**Aim of the exercise:**
Would you write out, exactly as they stand, all lines from the one containing "The height and width of the screenshot is (550, 1493)." through the end of the listing below, and only those?

**Records for the exercise:**
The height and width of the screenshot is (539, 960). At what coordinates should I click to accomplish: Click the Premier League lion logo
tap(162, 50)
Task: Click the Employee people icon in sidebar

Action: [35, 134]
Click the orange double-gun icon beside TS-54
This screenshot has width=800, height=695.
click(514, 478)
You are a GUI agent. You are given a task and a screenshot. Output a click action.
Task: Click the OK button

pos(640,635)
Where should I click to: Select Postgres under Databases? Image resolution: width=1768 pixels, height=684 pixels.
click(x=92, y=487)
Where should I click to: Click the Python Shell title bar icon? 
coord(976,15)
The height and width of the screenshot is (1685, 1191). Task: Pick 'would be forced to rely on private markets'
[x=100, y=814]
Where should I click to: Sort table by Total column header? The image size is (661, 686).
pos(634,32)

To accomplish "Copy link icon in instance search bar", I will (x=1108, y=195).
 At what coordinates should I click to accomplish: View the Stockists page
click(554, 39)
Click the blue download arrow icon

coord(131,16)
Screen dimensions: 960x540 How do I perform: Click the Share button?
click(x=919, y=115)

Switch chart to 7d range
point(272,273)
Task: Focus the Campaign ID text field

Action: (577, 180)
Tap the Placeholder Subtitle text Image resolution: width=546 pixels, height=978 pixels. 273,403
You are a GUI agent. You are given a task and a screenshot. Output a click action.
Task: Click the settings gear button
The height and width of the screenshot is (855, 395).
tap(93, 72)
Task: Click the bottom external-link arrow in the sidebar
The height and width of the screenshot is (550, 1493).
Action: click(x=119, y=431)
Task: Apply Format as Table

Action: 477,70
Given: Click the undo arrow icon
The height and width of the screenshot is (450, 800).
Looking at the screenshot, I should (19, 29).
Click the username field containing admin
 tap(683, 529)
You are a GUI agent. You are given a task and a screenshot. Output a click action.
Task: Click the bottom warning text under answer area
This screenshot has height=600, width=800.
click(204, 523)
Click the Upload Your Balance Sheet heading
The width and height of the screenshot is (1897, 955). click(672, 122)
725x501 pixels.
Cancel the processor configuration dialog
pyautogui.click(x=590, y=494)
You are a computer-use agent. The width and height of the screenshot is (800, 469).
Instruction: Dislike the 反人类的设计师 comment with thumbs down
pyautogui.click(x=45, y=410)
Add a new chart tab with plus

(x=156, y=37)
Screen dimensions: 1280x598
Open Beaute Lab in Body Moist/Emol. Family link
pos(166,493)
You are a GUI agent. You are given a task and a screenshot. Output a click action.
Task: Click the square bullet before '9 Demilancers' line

**Finished exercise:**
The height and width of the screenshot is (550, 1493).
Action: click(x=119, y=431)
Task: Apply Format as Table

Action: 477,70
Given: Click the undo arrow icon
The height and width of the screenshot is (450, 800).
Looking at the screenshot, I should (19, 29).
Click the username field containing admin
 tap(683, 529)
You are a GUI agent. You are given a task and a screenshot. Output a click action.
Task: Click the bottom warning text under answer area
This screenshot has height=600, width=800.
click(204, 523)
Click the Upload Your Balance Sheet heading
The width and height of the screenshot is (1897, 955). click(672, 122)
725x501 pixels.
Cancel the processor configuration dialog
pyautogui.click(x=590, y=494)
You are a computer-use agent. The width and height of the screenshot is (800, 469).
Instruction: Dislike the 反人类的设计师 comment with thumbs down
pyautogui.click(x=45, y=410)
Add a new chart tab with plus

(x=156, y=37)
Screen dimensions: 1280x598
Open Beaute Lab in Body Moist/Emol. Family link
pos(166,493)
You are a GUI agent. You are given a task and a screenshot. Output a click action.
Task: Click the square bullet before '9 Demilancers' line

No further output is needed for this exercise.